> **Task instructions**: The whole listing below is to be repeated without alteration.

> **Exercise materials**:
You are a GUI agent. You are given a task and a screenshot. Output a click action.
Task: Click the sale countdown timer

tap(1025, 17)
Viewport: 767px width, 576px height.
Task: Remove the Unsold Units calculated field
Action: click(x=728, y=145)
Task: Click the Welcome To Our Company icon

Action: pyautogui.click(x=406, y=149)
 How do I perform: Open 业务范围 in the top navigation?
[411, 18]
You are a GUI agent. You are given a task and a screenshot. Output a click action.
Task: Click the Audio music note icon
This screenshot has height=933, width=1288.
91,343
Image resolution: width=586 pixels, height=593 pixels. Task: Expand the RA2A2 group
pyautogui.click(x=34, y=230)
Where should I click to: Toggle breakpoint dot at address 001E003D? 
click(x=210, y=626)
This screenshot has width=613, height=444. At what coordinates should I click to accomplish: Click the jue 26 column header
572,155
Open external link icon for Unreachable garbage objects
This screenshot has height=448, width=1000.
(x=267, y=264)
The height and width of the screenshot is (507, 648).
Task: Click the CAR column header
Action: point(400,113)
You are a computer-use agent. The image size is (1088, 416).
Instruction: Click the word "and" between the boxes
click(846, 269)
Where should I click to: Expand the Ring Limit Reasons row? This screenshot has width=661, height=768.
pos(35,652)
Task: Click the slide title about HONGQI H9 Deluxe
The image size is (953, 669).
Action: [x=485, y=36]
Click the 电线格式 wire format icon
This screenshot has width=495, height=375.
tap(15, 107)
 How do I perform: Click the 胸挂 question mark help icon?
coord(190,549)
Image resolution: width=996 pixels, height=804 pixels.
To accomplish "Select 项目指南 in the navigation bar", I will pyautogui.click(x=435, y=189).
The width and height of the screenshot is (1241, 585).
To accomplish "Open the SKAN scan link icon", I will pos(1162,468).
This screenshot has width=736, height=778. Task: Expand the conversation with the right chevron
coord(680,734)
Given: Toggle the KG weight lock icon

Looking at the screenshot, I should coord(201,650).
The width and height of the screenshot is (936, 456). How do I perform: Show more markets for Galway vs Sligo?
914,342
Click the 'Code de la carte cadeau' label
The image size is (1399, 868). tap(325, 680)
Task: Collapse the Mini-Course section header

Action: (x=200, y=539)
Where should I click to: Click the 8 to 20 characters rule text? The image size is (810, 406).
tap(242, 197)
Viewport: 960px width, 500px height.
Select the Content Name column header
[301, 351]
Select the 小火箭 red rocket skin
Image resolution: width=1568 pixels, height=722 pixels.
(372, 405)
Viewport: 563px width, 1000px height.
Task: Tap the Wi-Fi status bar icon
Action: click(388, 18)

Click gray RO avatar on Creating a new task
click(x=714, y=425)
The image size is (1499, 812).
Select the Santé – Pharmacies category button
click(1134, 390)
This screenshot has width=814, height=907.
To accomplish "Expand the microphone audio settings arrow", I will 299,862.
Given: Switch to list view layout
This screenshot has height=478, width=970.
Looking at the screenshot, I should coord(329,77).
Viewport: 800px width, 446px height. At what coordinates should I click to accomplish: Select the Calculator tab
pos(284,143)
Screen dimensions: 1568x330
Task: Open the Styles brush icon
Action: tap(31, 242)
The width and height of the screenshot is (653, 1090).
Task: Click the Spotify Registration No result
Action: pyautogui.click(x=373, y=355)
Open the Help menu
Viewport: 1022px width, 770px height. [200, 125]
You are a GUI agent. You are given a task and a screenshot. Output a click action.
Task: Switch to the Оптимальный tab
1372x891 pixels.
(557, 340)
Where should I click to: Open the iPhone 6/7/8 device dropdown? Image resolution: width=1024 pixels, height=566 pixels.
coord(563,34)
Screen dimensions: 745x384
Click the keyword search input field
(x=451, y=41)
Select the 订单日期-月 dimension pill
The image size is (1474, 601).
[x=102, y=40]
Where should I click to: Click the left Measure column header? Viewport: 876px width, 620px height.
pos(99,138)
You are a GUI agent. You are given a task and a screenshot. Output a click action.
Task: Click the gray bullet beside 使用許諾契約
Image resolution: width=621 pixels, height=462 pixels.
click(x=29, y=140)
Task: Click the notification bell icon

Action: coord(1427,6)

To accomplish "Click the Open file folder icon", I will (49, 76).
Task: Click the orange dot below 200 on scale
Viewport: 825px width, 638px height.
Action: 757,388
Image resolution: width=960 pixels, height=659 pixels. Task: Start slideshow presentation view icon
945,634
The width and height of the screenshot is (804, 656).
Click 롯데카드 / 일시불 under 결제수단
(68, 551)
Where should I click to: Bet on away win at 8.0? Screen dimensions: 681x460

> **Answer area**:
You are a GUI agent. You are given a task and a screenshot. Output a click action.
Task: Click the sale countdown timer

tap(1025, 17)
Viewport: 767px width, 576px height.
Task: Remove the Unsold Units calculated field
Action: click(x=728, y=145)
Task: Click the Welcome To Our Company icon

Action: pyautogui.click(x=406, y=149)
 How do I perform: Open 业务范围 in the top navigation?
[411, 18]
You are a GUI agent. You are given a task and a screenshot. Output a click action.
Task: Click the Audio music note icon
This screenshot has height=933, width=1288.
91,343
Image resolution: width=586 pixels, height=593 pixels. Task: Expand the RA2A2 group
pyautogui.click(x=34, y=230)
Where should I click to: Toggle breakpoint dot at address 001E003D? 
click(x=210, y=626)
This screenshot has width=613, height=444. At what coordinates should I click to accomplish: Click the jue 26 column header
572,155
Open external link icon for Unreachable garbage objects
This screenshot has height=448, width=1000.
(x=267, y=264)
The height and width of the screenshot is (507, 648).
Task: Click the CAR column header
Action: point(400,113)
You are a computer-use agent. The image size is (1088, 416).
Instruction: Click the word "and" between the boxes
click(846, 269)
Where should I click to: Expand the Ring Limit Reasons row? This screenshot has width=661, height=768.
pos(35,652)
Task: Click the slide title about HONGQI H9 Deluxe
The image size is (953, 669).
Action: [x=485, y=36]
Click the 电线格式 wire format icon
This screenshot has width=495, height=375.
tap(15, 107)
 How do I perform: Click the 胸挂 question mark help icon?
coord(190,549)
Image resolution: width=996 pixels, height=804 pixels.
To accomplish "Select 项目指南 in the navigation bar", I will pyautogui.click(x=435, y=189).
The width and height of the screenshot is (1241, 585).
To accomplish "Open the SKAN scan link icon", I will pos(1162,468).
This screenshot has width=736, height=778. Task: Expand the conversation with the right chevron
coord(680,734)
Given: Toggle the KG weight lock icon

Looking at the screenshot, I should coord(201,650).
The width and height of the screenshot is (936, 456). How do I perform: Show more markets for Galway vs Sligo?
914,342
Click the 'Code de la carte cadeau' label
The image size is (1399, 868). tap(325, 680)
Task: Collapse the Mini-Course section header

Action: (x=200, y=539)
Where should I click to: Click the 8 to 20 characters rule text? The image size is (810, 406).
tap(242, 197)
Viewport: 960px width, 500px height.
Select the Content Name column header
[301, 351]
Select the 小火箭 red rocket skin
Image resolution: width=1568 pixels, height=722 pixels.
(372, 405)
Viewport: 563px width, 1000px height.
Task: Tap the Wi-Fi status bar icon
Action: click(388, 18)

Click gray RO avatar on Creating a new task
click(x=714, y=425)
The image size is (1499, 812).
Select the Santé – Pharmacies category button
click(1134, 390)
This screenshot has width=814, height=907.
To accomplish "Expand the microphone audio settings arrow", I will 299,862.
Given: Switch to list view layout
This screenshot has height=478, width=970.
Looking at the screenshot, I should coord(329,77).
Viewport: 800px width, 446px height. At what coordinates should I click to accomplish: Select the Calculator tab
pos(284,143)
Screen dimensions: 1568x330
Task: Open the Styles brush icon
Action: tap(31, 242)
The width and height of the screenshot is (653, 1090).
Task: Click the Spotify Registration No result
Action: pyautogui.click(x=373, y=355)
Open the Help menu
Viewport: 1022px width, 770px height. [200, 125]
You are a GUI agent. You are given a task and a screenshot. Output a click action.
Task: Switch to the Оптимальный tab
1372x891 pixels.
(557, 340)
Where should I click to: Open the iPhone 6/7/8 device dropdown? Image resolution: width=1024 pixels, height=566 pixels.
coord(563,34)
Screen dimensions: 745x384
Click the keyword search input field
(x=451, y=41)
Select the 订单日期-月 dimension pill
The image size is (1474, 601).
[x=102, y=40]
Where should I click to: Click the left Measure column header? Viewport: 876px width, 620px height.
pos(99,138)
You are a GUI agent. You are given a task and a screenshot. Output a click action.
Task: Click the gray bullet beside 使用許諾契約
Image resolution: width=621 pixels, height=462 pixels.
click(x=29, y=140)
Task: Click the notification bell icon

Action: coord(1427,6)

To accomplish "Click the Open file folder icon", I will (49, 76).
Task: Click the orange dot below 200 on scale
Viewport: 825px width, 638px height.
Action: 757,388
Image resolution: width=960 pixels, height=659 pixels. Task: Start slideshow presentation view icon
945,634
The width and height of the screenshot is (804, 656).
Click 롯데카드 / 일시불 under 결제수단
(68, 551)
Where should I click to: Bet on away win at 8.0? Screen dimensions: 681x460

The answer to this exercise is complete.